Atticus also explains to his children about the concept of reasonable doubt, and he says he will use that to help acquit his client.  As long as there is some doubt that the client is guilty, then a jury is not supposed to convict him.  That may be the legal truth, but when there is race involved it gets more complex.

Note: All book editions vary, but I have given you page numbers for the anniversary edition and the chapters, so you can find these quotes in your book.

At the trial, Atticus creates a defense based on the physical evidence of where the victim, Mayella Ewell, had injuries.  He tries to convince the jury that it was her father that hit her, because Tom Robinson is partially crippled and can’t use the arm he would have needed to use to injure Mayella.

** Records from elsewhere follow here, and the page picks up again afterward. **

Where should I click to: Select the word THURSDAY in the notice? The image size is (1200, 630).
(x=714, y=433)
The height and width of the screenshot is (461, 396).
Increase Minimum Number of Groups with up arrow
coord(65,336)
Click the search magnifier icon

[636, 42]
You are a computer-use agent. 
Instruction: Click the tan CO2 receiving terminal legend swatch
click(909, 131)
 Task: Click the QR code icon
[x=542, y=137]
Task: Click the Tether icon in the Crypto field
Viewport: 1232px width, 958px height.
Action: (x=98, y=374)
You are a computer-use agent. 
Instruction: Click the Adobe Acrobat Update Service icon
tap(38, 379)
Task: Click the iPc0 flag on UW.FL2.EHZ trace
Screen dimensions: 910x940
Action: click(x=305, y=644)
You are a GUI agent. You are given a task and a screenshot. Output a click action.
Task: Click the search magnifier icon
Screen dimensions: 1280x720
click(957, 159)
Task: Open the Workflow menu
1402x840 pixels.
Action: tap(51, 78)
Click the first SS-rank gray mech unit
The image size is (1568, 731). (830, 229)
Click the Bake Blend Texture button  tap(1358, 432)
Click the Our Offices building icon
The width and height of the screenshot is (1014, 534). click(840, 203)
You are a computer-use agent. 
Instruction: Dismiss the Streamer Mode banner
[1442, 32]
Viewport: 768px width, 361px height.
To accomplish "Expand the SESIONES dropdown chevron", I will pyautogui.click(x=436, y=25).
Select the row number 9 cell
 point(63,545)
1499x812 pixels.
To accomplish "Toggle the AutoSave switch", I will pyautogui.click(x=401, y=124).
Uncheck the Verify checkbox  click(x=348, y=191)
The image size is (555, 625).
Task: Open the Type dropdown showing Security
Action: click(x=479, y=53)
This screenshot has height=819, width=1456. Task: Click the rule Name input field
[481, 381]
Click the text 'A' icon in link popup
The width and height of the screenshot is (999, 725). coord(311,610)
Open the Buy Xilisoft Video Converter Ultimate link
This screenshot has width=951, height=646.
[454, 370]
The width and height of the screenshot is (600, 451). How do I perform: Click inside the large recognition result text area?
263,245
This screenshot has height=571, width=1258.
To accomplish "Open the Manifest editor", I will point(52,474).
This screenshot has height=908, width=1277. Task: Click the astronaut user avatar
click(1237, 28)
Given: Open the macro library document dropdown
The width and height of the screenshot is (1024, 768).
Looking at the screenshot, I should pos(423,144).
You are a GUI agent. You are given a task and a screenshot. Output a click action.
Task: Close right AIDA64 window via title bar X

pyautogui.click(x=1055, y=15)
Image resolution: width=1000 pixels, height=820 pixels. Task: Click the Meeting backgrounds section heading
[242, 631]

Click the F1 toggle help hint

“The state has not produced one iota of medical evidence to the effect that the crime Tom Robinson is charged with ever took place. It has relied instead upon the testimony of two witnesses whose evidence has not only been called into serious question on cross-examination, but has been flatly contradicted by the defendant. The defendant is not guilty, but somebody in this courtroom is. (Ch. 20, p. 271)

Atticus is convinced that his client is innocent.  Even after the guilty verdict, he tries to get Tom Robinson to appeal.  Robinson has lost his faith in the legal system though.  He commits suicide by jumping over the fence, trying to escape from prison.  He did not believe that another trial would have any different result that the first one.